Imagens da “tradição” no Festival RTP da Canção
Sofia Vieira Lopes (INET-md | NOVA FCSH)
A televisão é um medium por excelência para a disseminação em larga escala de comportamentos expressivos e, por conseguinte, da teia de significados que estes veiculam. Ao longo dos mais de sessenta anos de história da televisão pública em Portugal, as práticas musicais que remetem para uma ideia de “tradição” têm sido difundidas de formas muito variadas e por intermédio de programas com formatos bastante distintos. Se em alguns programas têm sido transmitidas recolhas etnográficas de carácter mais ou menos científico; noutros, as práticas consideradas “tradicionais” são reinventadas e reconfiguradas tendo em vista a produção de conteúdos de entretenimento. A produção televisiva, pela sua abrangência em termos de público e pelo seu poder enquanto configurador de gostos, forja e reifica narrativas acerca das práticas culturais, materializando um conjunto noções acerca da “tradição”. No caso da RTP, enquanto concessionária do Serviço Público de Televisão e Rádio, a sua obrigação de “(…) apresentar uma programação […] que promova a formação cultural e cívica dos telespectadores, garantindo o acesso de todos à informação, à educação e ao entretenimento de qualidade”, promovendo a “diversidade das expressões culturais” (Contrato de Concessão do SPTVR, 2015), faz com que este papel de gatekeeper seja ainda mais relevante.

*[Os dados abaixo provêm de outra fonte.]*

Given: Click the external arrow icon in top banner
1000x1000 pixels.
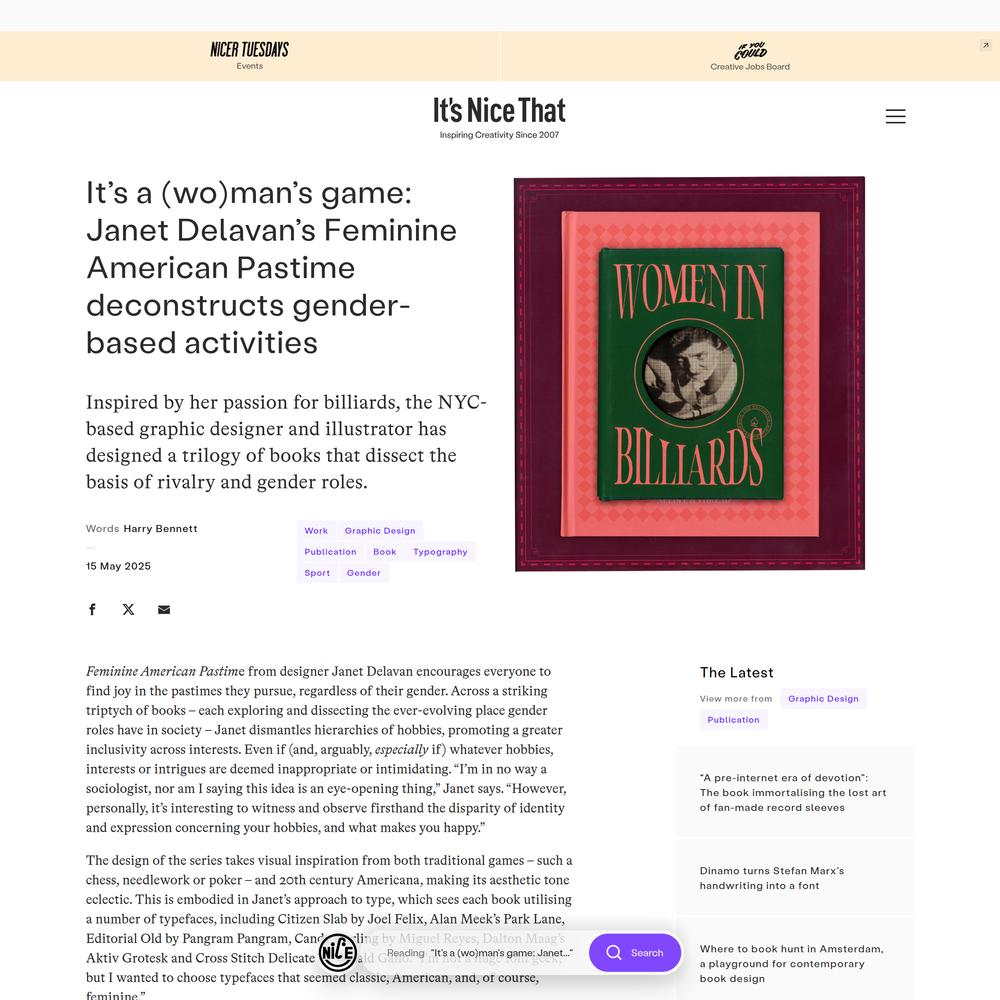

Neste contexto, o Festival RTP da Canção (FRTPC), com uma história de mais de cinquenta anos (1964 – 2019) e enquanto uma das “marcas” mais importante da televisão pública, assume uma função crucial na reconfiguração de práticas musicais e sua mediação. Criado com o objectivo de seleccionar a canção representante de Portugal no Festival Eurovisão da Canção (ESC), o FRTPC tem respondido aos desafios societais desde a segunda metade do Séc. XX até à actualidade, acompanhando e até mesmo fomentando as mudanças políticas e sociais que marcaram este período. Tendo em vista a representação na esfera mediática internacional e na arena diplomática e política que é o ESC, o modo como as identidades portuguesas são plasmadas na composição musical e na construção da performance para o FRTPC, permite-nos observar um conjunto de valores de ordem estética, ideológica e política acerca das identidades nacionais. As ideias sobre “tradição” e o valor que esta poderá ter na representação nacional são aqui mediadas e negociadas por um conjunto de actores com funções distintas.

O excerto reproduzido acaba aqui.